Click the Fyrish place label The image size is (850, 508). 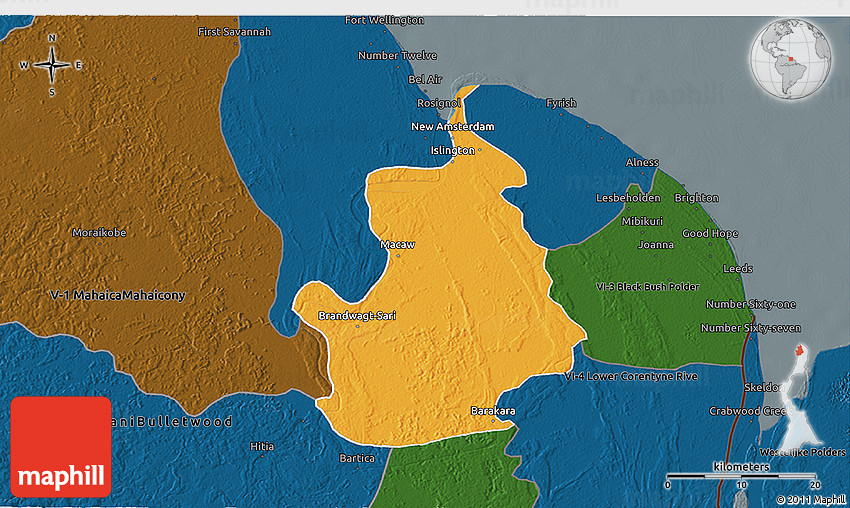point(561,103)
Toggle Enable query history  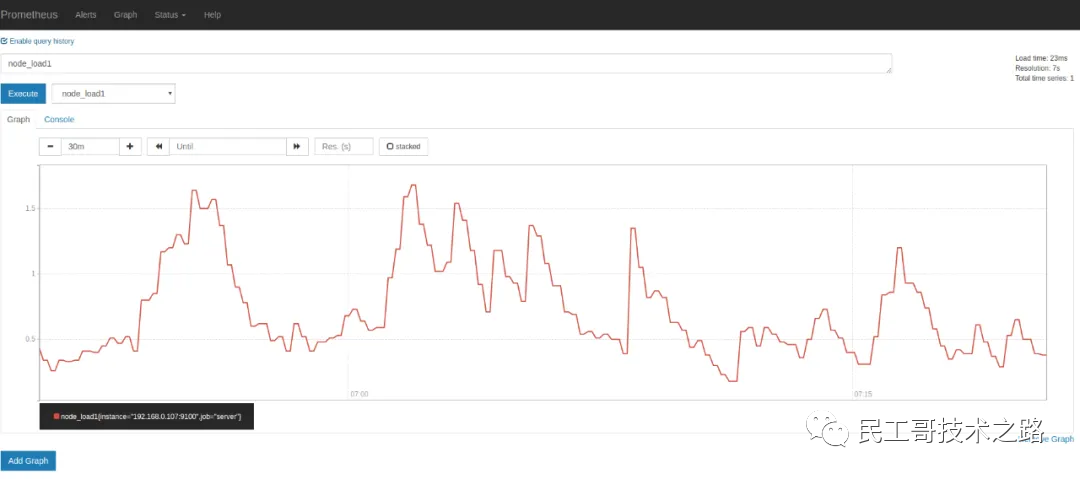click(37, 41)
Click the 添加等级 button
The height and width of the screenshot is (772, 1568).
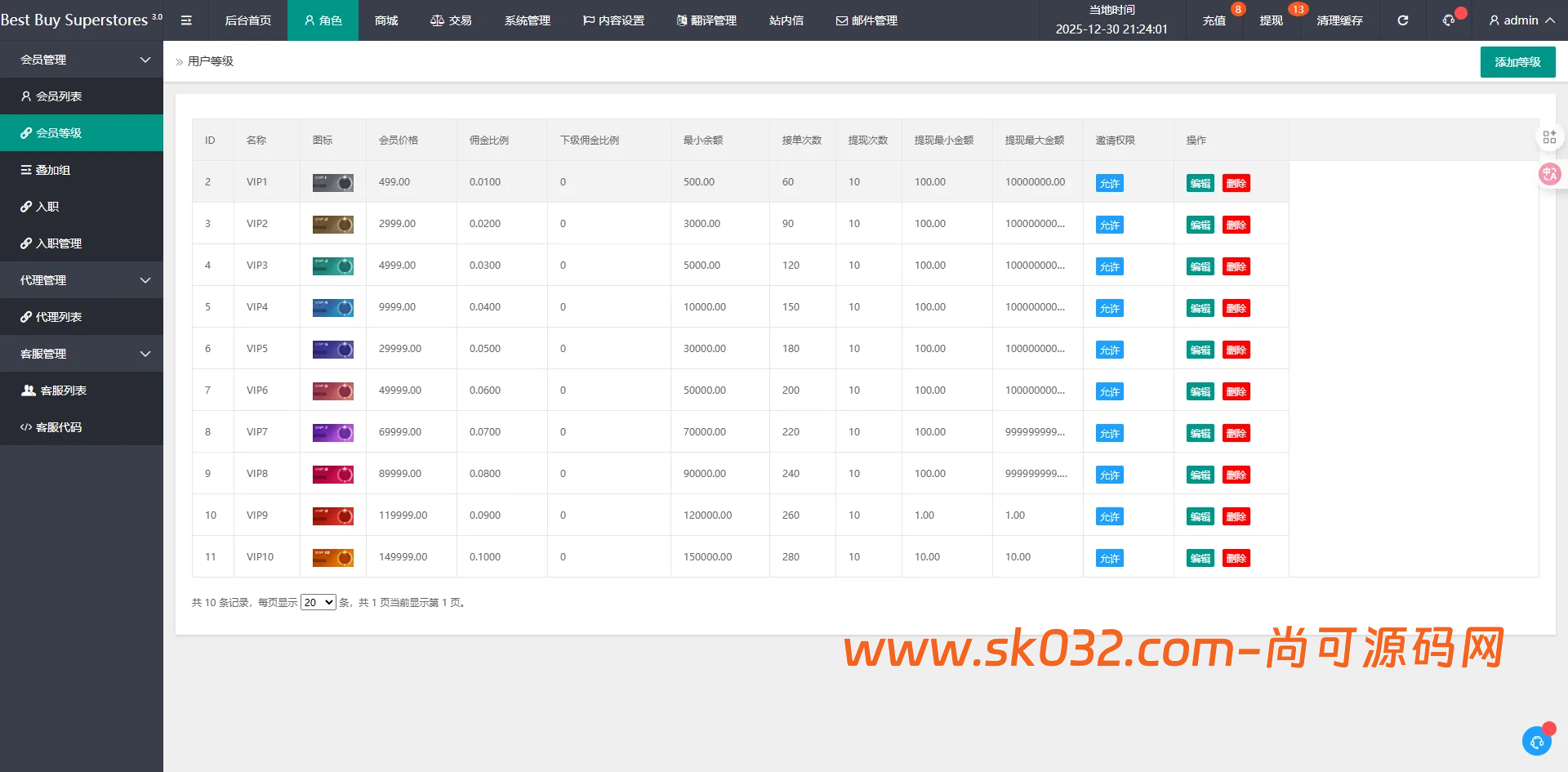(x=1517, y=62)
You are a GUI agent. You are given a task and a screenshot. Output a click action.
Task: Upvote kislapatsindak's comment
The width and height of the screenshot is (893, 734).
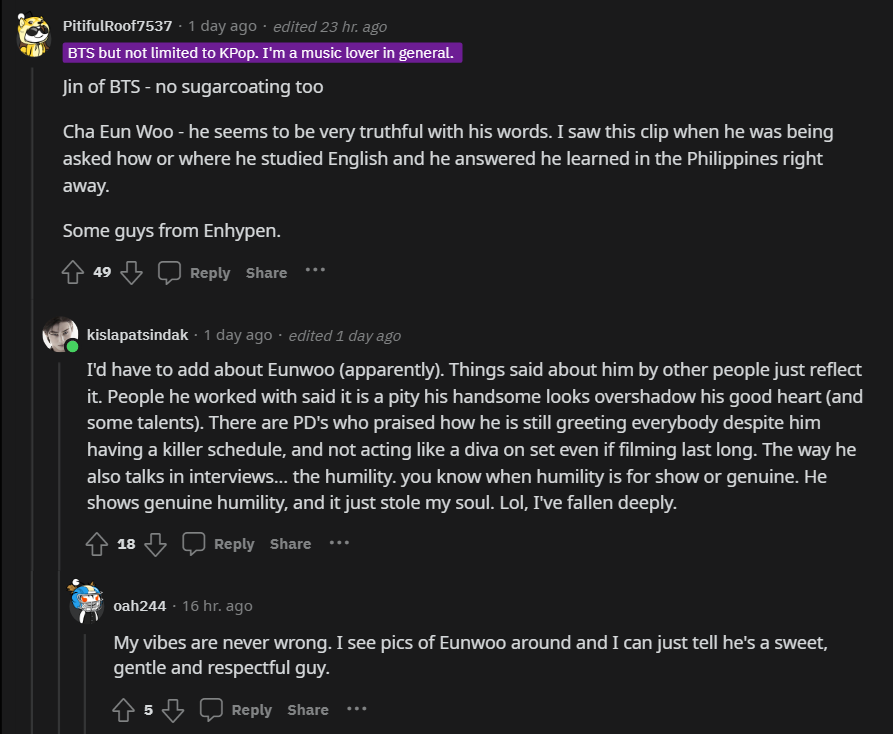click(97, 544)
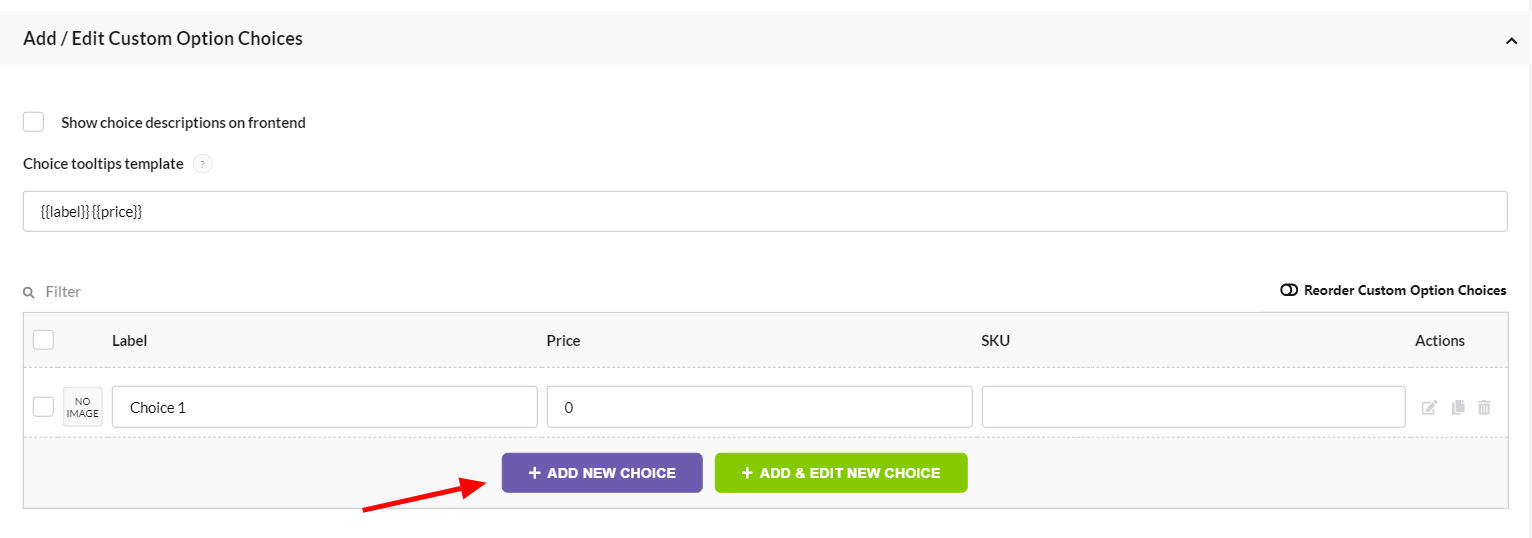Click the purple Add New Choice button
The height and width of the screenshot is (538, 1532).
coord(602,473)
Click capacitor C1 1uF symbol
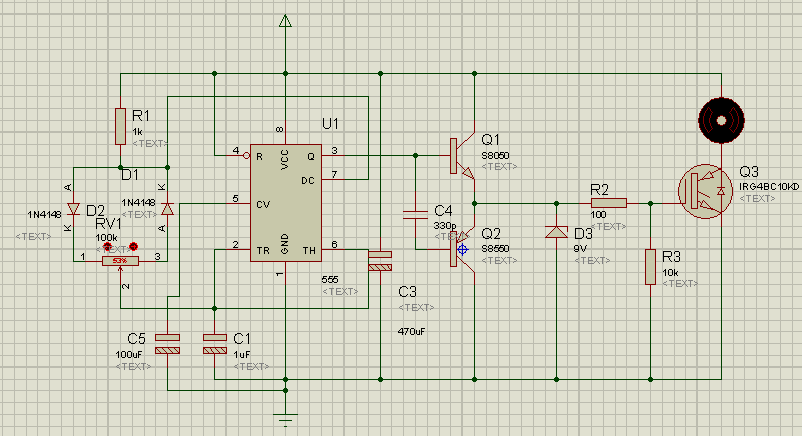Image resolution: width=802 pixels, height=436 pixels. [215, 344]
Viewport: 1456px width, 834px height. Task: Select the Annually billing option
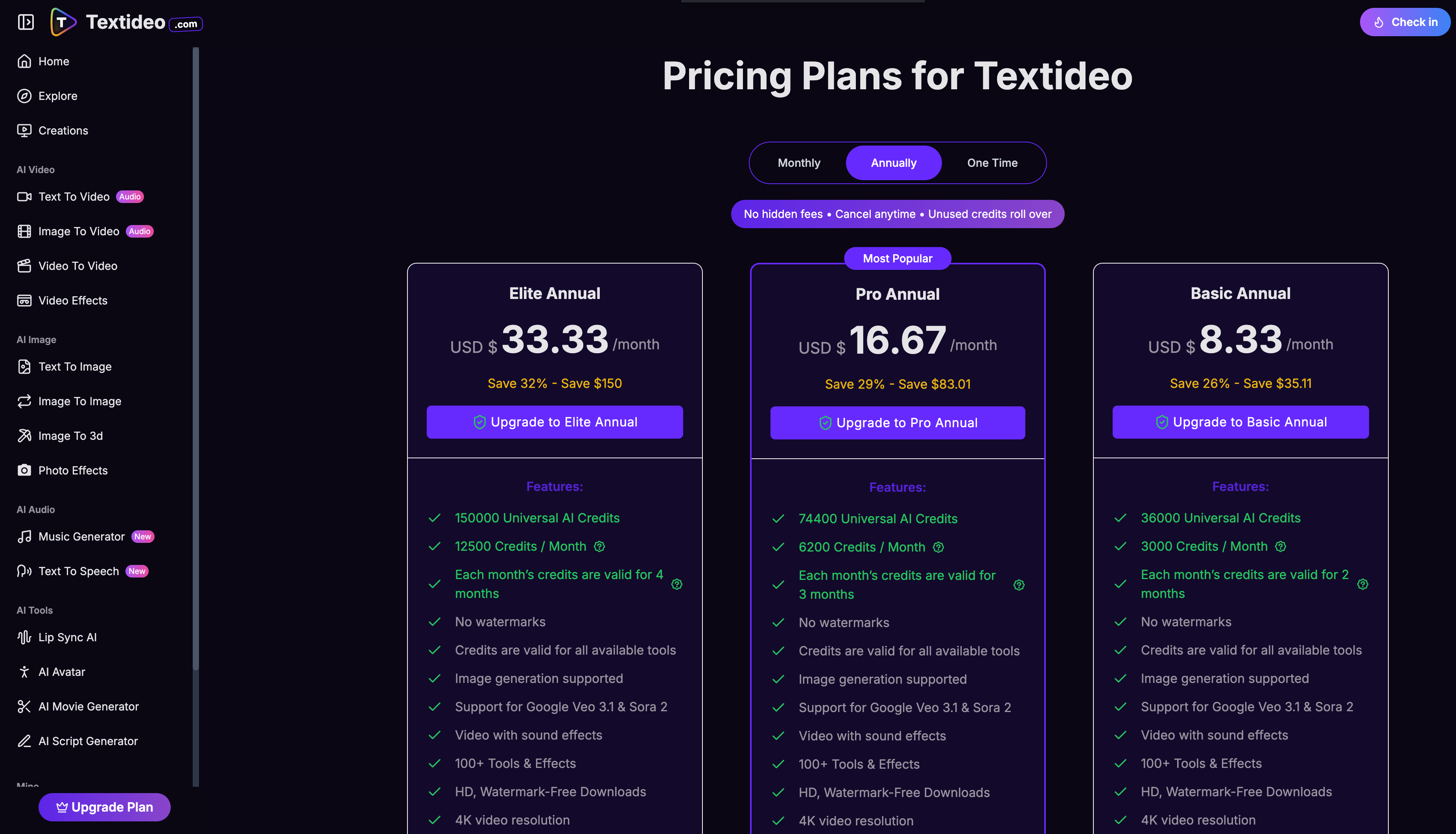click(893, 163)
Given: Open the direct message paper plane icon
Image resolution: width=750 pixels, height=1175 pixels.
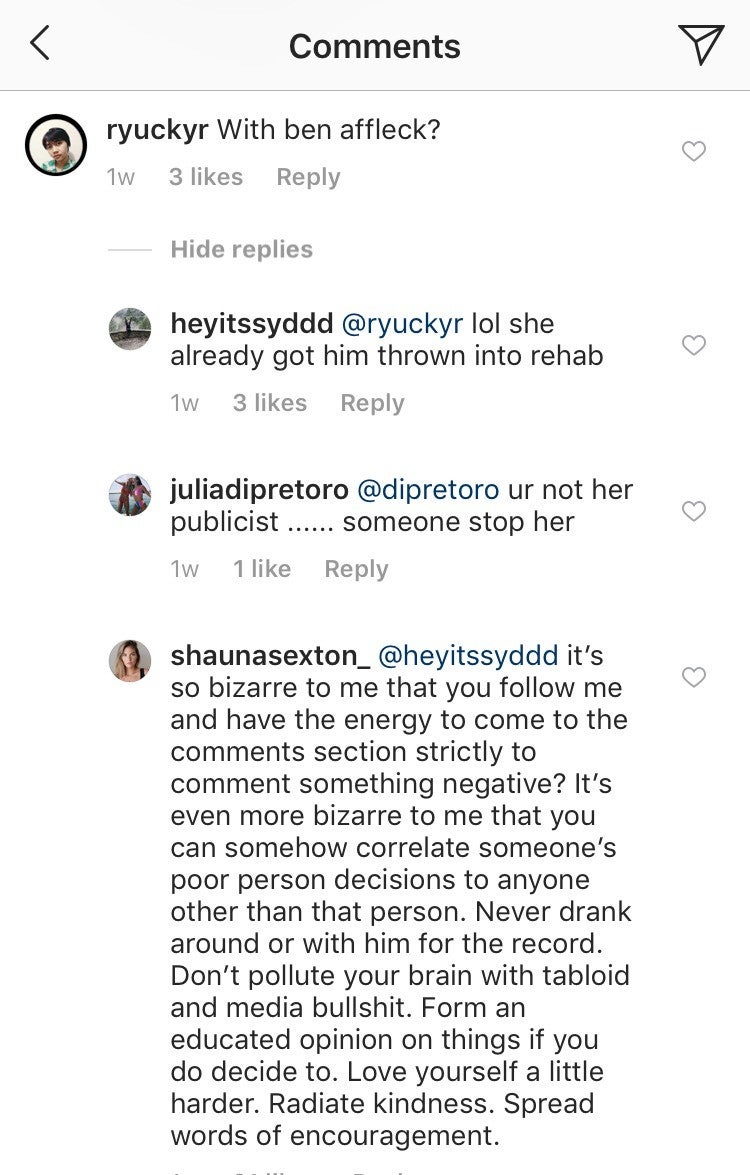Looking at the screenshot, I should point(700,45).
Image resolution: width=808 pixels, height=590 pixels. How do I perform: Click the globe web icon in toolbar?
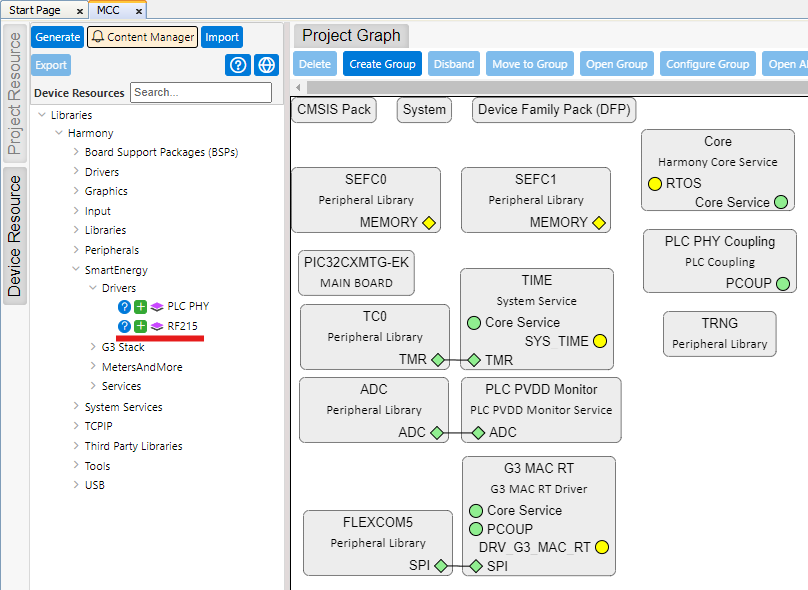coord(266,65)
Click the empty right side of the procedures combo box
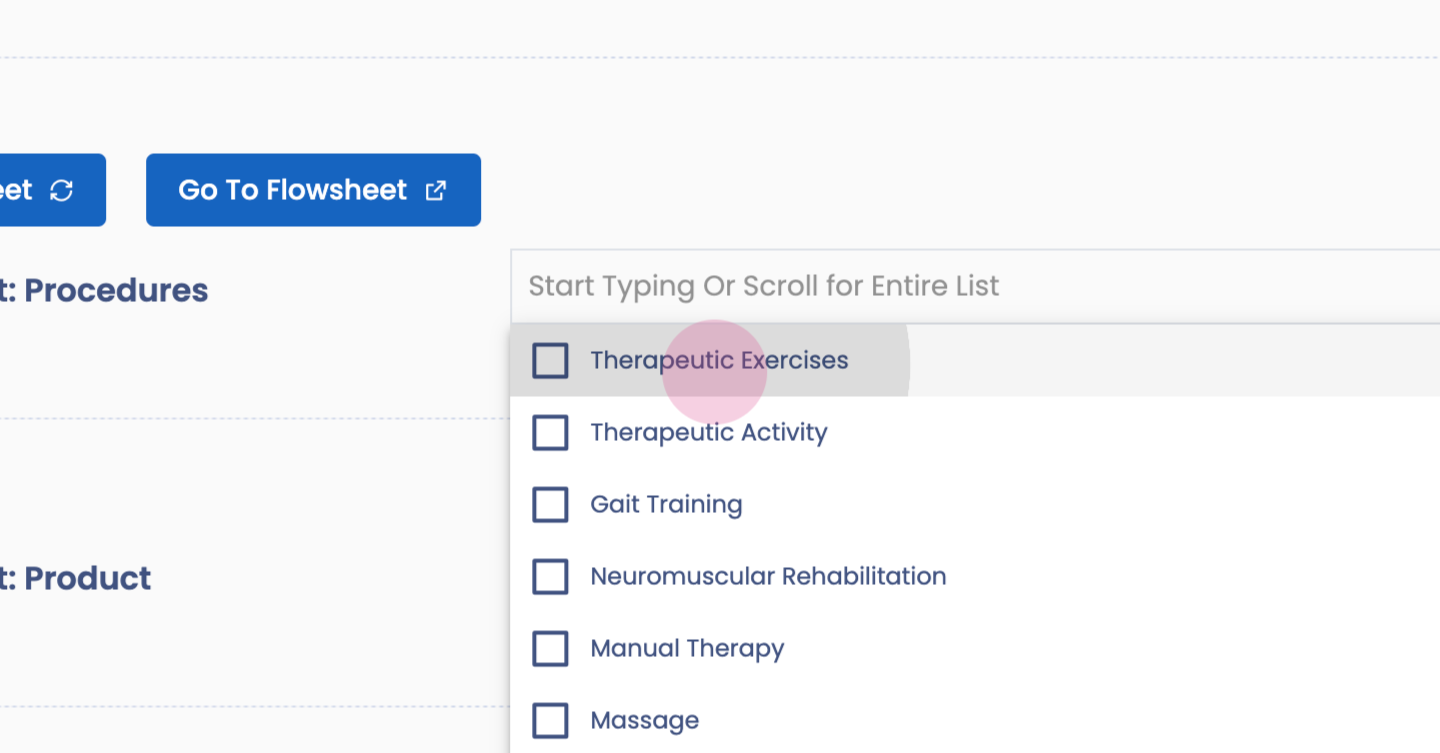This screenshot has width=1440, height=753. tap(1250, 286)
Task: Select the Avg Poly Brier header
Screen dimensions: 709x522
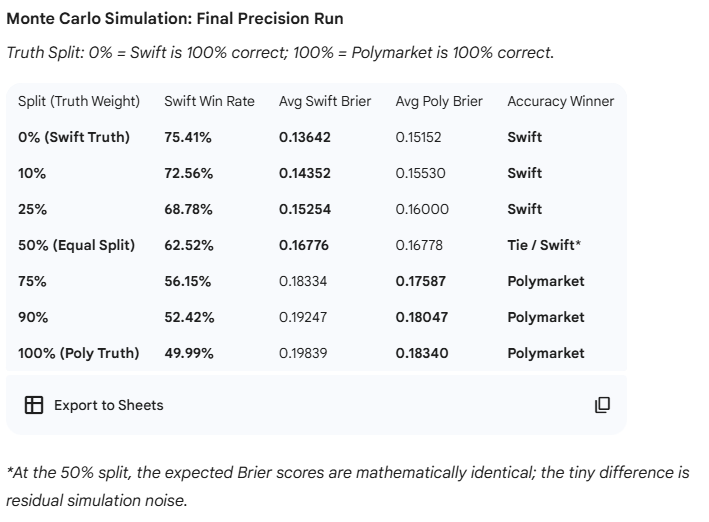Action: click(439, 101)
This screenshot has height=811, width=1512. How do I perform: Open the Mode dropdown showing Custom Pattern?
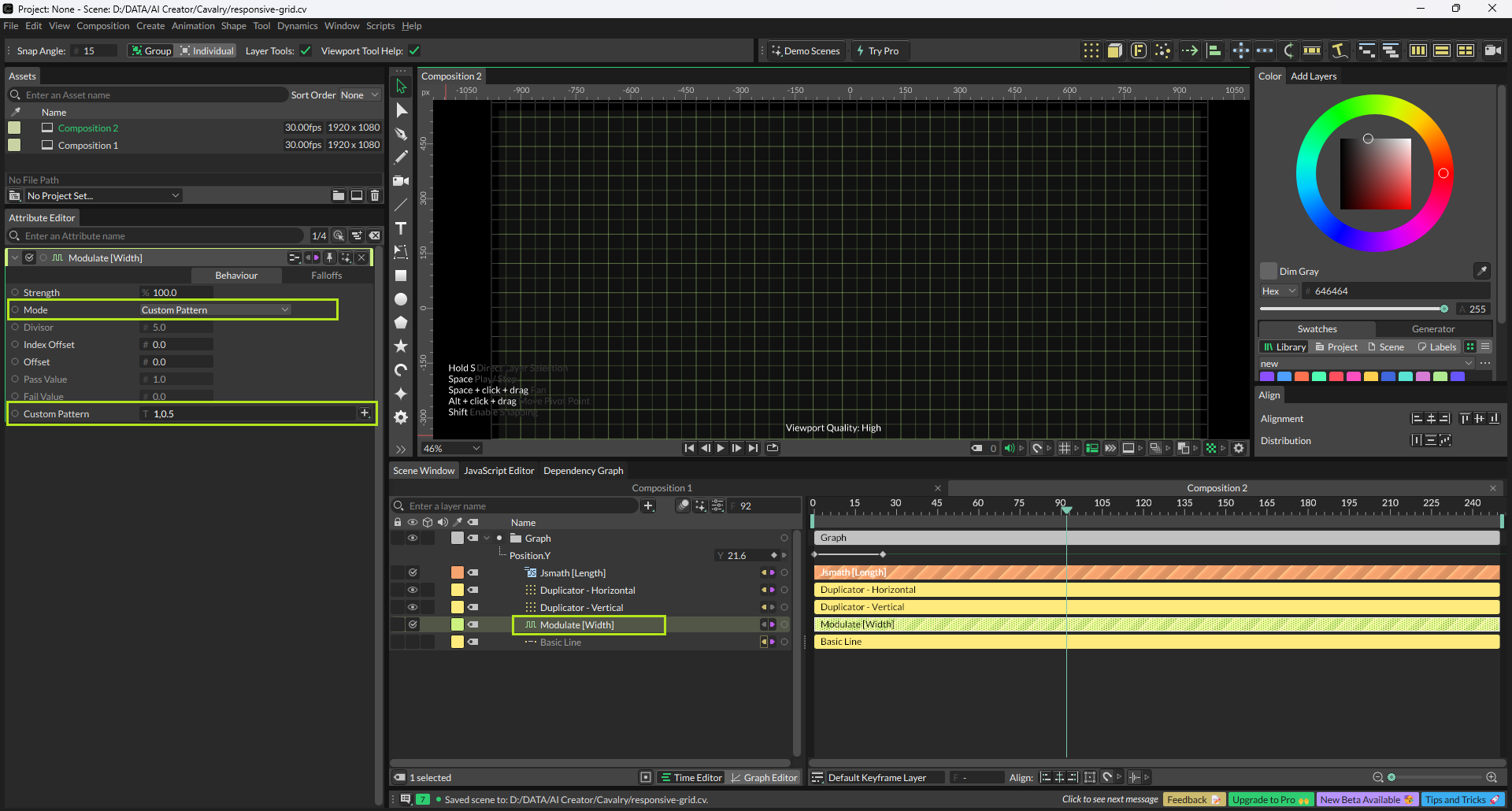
───
WHAT IS REQUIRED:
Which lines of the records above contain the word "Open"? Report each one in full.

RESPONSE BOX:
Given: Open the direct message paper plane icon
This screenshot has height=811, width=1512. How do I perform: Open the Mode dropdown showing Custom Pattern?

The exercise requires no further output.